Nous croyons tous qu’il est impensable que l’amour de notre vie puisse être quelque chose de léger, quelque chose qui ne pèse rien; nous nous figurons que notre amour est ce qu’il devait être; que sans lui notre vie ne serait pas notre vie. Nous nous persuadons que Beethoven en personne, morose et la crinière terrifiante, joue son Es muss sein! pour notre grand amour.
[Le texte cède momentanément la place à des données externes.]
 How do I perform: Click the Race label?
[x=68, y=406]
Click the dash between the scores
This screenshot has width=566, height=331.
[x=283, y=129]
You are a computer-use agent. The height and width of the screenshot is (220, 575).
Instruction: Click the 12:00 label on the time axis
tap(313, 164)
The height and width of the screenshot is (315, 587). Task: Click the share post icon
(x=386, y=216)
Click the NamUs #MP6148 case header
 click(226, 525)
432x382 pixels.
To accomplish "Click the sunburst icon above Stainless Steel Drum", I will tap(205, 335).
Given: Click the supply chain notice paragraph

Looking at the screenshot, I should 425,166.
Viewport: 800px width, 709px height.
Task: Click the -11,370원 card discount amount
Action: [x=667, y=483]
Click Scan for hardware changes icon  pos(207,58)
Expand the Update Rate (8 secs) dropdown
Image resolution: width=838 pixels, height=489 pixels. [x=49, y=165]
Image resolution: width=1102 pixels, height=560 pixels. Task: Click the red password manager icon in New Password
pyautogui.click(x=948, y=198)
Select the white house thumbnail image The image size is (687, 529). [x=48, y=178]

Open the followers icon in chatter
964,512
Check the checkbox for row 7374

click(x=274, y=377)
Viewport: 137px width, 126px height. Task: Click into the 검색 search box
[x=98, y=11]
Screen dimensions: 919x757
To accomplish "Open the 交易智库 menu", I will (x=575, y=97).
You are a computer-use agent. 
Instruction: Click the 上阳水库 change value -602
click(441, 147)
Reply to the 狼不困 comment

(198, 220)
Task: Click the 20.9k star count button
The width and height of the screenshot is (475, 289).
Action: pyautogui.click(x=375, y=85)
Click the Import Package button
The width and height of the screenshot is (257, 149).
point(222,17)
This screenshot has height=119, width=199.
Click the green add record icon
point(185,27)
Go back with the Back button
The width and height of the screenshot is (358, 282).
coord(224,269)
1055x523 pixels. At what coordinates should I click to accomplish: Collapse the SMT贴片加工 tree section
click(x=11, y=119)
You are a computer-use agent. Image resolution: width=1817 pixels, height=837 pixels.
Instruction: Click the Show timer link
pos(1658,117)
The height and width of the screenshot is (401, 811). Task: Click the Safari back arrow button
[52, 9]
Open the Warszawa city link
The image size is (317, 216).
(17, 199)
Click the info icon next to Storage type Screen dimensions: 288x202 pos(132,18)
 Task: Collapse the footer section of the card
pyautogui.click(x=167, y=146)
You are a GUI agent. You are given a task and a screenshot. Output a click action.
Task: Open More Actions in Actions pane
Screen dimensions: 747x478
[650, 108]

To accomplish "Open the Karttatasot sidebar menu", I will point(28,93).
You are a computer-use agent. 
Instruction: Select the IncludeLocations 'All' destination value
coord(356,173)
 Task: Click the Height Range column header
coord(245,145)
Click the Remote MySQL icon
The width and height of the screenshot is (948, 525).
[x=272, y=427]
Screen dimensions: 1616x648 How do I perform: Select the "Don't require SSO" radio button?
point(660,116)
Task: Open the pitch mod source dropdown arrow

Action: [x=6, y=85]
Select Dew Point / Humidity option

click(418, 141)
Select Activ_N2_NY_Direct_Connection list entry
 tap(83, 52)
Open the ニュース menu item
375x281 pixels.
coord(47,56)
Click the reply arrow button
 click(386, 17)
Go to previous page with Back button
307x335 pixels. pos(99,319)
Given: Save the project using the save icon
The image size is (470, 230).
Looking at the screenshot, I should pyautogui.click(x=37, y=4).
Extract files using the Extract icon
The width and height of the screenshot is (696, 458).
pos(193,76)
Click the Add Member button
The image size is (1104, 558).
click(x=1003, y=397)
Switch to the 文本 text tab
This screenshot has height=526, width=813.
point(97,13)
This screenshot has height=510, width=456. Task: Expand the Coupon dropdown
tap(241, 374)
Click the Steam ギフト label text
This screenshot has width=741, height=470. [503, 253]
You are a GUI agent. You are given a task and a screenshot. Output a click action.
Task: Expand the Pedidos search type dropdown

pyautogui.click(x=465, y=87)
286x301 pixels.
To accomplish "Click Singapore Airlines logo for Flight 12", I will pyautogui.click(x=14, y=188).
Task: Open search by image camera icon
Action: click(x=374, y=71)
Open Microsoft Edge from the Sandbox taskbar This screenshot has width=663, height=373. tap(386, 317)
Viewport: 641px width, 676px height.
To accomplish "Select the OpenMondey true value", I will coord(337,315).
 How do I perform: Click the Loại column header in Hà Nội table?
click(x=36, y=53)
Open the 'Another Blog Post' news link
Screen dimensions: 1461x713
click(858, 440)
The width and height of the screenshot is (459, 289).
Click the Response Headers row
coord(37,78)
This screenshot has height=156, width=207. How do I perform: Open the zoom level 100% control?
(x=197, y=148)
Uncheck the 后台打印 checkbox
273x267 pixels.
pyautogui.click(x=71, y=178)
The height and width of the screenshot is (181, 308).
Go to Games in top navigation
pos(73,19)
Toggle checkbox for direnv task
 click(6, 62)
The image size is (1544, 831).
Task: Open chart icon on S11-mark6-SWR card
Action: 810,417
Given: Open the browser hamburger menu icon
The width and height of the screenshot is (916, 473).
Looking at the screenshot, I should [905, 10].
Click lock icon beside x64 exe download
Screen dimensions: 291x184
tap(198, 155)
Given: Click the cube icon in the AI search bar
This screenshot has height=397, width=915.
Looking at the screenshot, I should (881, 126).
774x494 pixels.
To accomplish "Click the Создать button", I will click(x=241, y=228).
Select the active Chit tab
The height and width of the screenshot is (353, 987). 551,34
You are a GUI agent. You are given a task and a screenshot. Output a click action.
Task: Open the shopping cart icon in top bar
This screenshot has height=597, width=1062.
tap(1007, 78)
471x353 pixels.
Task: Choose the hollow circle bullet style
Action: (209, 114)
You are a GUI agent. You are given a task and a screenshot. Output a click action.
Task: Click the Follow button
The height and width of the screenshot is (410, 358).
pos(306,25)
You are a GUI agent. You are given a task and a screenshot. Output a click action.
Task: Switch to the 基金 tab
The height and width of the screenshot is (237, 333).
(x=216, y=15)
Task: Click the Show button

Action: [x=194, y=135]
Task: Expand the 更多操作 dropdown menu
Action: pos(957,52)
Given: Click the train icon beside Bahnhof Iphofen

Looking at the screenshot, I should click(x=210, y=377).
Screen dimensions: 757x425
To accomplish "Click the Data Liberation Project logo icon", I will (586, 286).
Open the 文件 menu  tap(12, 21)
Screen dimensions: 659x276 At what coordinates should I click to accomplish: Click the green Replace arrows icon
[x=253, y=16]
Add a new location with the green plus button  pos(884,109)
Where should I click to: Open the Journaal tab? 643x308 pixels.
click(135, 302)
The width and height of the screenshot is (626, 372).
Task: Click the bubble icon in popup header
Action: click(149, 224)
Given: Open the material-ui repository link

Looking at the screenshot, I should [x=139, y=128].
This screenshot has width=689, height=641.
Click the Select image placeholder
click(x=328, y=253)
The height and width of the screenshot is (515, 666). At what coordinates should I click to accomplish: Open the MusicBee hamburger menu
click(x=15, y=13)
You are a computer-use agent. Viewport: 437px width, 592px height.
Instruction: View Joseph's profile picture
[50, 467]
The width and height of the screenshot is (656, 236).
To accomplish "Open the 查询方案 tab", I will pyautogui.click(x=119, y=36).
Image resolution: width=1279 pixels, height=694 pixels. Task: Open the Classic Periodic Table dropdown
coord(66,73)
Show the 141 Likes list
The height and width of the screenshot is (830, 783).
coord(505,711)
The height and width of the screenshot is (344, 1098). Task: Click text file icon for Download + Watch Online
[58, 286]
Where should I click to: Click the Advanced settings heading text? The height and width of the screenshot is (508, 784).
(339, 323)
Tomas se souvenait de la remarque de Tereza sur son amis Z., et constatait que l’histoire de sa vie ne reposait pas sur Es muss sein, mais plutôt sur Es könte auch ander sein, ça aurait très bien pu se passer autrement.

Sept ans plus tôt, un cas difficile de méningite s’était déclaré par hasard à l’hôpital de la ville où travaillait Tereza, et le chef du service où travaillait Tomas avait été appelé d’urgence en consultation. Mais, par hasard, le chef de service avait une sciatique, il ne pouvait pas bouger, et il avait envoyé Tomas à sa place dans cet hôpital de province. Il y avait cinq hôtels dans la ville, mais Tomas était descendu par hasard dans celui où travaillait Tereza. Par hasard, il avait un moment à perdre avant le départ du train et il était allé s'asseoir dans la brasserie. Tereza était de service par hasard et servait par hasard la table de Tomas. Il avait donc fallu une série de six hasards pour pousser Tomas jusqu'à Tereza, comme si, laissé à lui-même, rien ne l'y eût conduit.

Il était rentré en Bohème à cause d'elle. Une décision aussi fatale reposait sur un amour à ce point fortuit qu'il n'aurait même pas existé si le chef de service n'avait pas eu une sciatique sept ans plus tôt. Et cette femme, cette incarnation du hasard absolu, était maintenant couchée à côté de lui.

Tomas sentait qu'il commençait à avoir mal à l'estomac, comme ça lui arrivait dans les moments de détresse. Il n'éprouvait pas la moindre compassion. Il ne sentait qu'une chose, une pression au creux de l'estomac et le désespoir d'être rentré.